=== PROMPT ===
Please retype the entries below exactly as they are written.

=== RECORDS SHOWN ===
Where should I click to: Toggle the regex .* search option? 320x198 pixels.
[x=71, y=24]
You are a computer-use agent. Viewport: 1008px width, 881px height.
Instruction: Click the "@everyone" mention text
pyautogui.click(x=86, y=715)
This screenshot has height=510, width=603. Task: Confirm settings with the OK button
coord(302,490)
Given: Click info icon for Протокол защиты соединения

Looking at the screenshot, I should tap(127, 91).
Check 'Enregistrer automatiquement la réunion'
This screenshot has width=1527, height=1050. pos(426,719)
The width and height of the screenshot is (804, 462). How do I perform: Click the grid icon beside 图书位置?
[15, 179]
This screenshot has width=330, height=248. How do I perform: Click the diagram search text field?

=== RESULT ===
Where should I click to: Toggle the regex .* search option? 320x198 pixels.
[x=71, y=24]
You are a computer-use agent. Viewport: 1008px width, 881px height.
Instruction: Click the "@everyone" mention text
pyautogui.click(x=86, y=715)
This screenshot has height=510, width=603. Task: Confirm settings with the OK button
coord(302,490)
Given: Click info icon for Протокол защиты соединения

Looking at the screenshot, I should tap(127, 91).
Check 'Enregistrer automatiquement la réunion'
This screenshot has width=1527, height=1050. pos(426,719)
The width and height of the screenshot is (804, 462). How do I perform: Click the grid icon beside 图书位置?
[15, 179]
This screenshot has width=330, height=248. How do I perform: Click the diagram search text field?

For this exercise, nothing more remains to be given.